In 1977, it became the first state to adopt lethal injection as its execution method.

It was the first state to authorize the three-drug cocktail (sodium thiopental, a sedative; vecuronium bromide, which stops respiration and potassium chloride, which stops the heart) that quickly became the national standard.

However, Oklahoma did not carry out its first execution by lethal injection until 1990, when it put Charles Troy Coleman to death for murders he committed in 1979. His execution was almost a decade after Texas carried out the first lethal injection.

In 2010, after encountering difficulties in securing the drugs needed for its three-drug protocol, Oklahoma became the first state to use pentobarbital in a lethal injection when it put John David Duty to death. The Oklahoman reports that “Since then, Oklahoma has executed three prisoners using pentobarbital. The last one was in Gary Roland Welch in January. Welch was convicted of first-degree murder in 1996.”

In 2015 the state again recorded a death penalty first when it added nitrogen hypoxia to its menu of authorized execution methods.

Execution by nitrogen hypoxia requires an inmate “to be placed in a sealed chamber or wear a special mask. The process involves slowly replacing oxygen with nitrogen.” However, Oklahoma has not yet developed a protocol for using it.

The state was not a pioneer in using midazolam, the drug at the center of the ongoing federal trial. That drug was first used in Florida in 2013 and Ohio in 2014.

Oklahoma got on board with using it in the run up to the April 2014 execution of Clayton Lockett.

The Death Penalty Information Center (DPIC) reports that a total of seven states have used midazolam as “the first drug in the three-drug protocol: Florida, Ohio, Oklahoma, Alabama, Virginia, Arkansas, and Tennessee.” The DPIC says that two states (Ohio and Arizona) have used it with hydromorphone in a two-drug protocol, and three states, including Oklahoma, have, at some point, considered using midazolam in a two-drug protocol (the others are Louisiana and Kentucky).

Oklahoma has the dubious distinction of being a leader in botched executions and in execution errors. In January 2015 it mistakenly used a drug not authorized by its execution protocol when it executed Charles Warner.

During the first week of the current federal trial, Judge Friot heard testimony from plaintiffs’ expert witnesses who described the risks and problems encountered in midazolam executions.

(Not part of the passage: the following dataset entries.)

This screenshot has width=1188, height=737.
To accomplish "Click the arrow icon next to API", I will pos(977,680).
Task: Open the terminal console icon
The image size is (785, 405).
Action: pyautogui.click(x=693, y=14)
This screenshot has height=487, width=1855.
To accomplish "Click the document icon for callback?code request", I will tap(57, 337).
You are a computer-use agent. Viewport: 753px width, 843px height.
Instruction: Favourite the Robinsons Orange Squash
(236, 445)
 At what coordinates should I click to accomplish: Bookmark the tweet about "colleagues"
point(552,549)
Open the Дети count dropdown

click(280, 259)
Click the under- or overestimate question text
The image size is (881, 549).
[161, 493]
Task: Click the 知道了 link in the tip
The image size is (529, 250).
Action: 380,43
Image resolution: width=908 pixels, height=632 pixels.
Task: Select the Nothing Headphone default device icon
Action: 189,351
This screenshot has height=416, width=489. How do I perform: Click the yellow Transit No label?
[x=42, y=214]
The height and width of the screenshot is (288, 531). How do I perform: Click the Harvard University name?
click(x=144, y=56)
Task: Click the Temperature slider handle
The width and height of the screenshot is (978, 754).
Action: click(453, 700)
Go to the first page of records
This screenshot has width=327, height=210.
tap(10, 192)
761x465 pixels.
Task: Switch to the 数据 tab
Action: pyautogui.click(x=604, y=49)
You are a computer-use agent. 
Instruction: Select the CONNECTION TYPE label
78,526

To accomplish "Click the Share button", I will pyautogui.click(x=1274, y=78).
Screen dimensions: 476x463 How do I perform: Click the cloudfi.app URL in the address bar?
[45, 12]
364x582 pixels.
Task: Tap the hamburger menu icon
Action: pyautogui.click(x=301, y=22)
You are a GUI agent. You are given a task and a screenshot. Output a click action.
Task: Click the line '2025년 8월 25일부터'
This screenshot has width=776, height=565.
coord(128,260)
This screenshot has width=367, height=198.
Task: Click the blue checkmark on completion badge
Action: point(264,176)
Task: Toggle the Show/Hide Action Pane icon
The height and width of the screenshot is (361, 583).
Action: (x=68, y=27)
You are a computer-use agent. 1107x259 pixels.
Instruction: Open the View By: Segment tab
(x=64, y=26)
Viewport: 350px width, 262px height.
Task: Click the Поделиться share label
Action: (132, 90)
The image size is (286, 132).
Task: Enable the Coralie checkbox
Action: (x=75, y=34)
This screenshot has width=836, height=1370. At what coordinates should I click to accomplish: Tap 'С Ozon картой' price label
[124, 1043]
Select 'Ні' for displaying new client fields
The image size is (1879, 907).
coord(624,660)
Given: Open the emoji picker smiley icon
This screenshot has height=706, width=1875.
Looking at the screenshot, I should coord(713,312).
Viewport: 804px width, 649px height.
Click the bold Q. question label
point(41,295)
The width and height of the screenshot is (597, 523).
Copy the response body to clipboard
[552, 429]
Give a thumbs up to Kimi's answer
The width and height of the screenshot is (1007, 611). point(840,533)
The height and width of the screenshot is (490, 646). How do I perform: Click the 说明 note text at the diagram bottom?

They said that the drug could not be relied on to ensure inmates were sedated enough to ensure they would not feel pain during their executions.

One expert, the Mayo Clinic’s Dr. Mark Edgar, testified that two people recently executed in Oklahoma suffered from pulmonary edema during their executions. This means that their lungs filled with fluid while they were still alive, creating what Edgar called, “a sense of ‘doom, panic, drowning and asphyxiation.’”

Judge Friot also heard from doctor and firearms expert, Dr. James Williams, who called the firing squad “feasible, practical and effective” as an alternative to lethal injection.

By the end of the week state officials had begun to present their defense.

They called their own experts, including Dr. Ervin Yen, an Oklahoma City anesthesiologist and former Republican state senator who testified that the Oklahoma executions he witnessed were properly carried out.

Department of Corrections head Scott Crow and Justin Farris, the agency’s chief of operations. both defended the state’s current drug cocktail. They contended that Oklahoma’s recent executions all have been conducted according to the requirements of the state’s protocol.

As the Oklahoma litigation continues, the court will have to untangle the lethal injection puzzle. Once confidently touted as a safe and sure way for the government to go about executing people, its record is anything but stellar. Indeed, of all execution methods used in the United States, it is the one that is most frequently botched.

Whatever Judge Friot ultimately decides, legal and political arguments about lethal injection will continue. But if he were to find for the plaintiffs, his decision might put Oklahoma at the forefront of a nationwide re-examination of midazolam, lethal injection, and the belief that executions can be humane.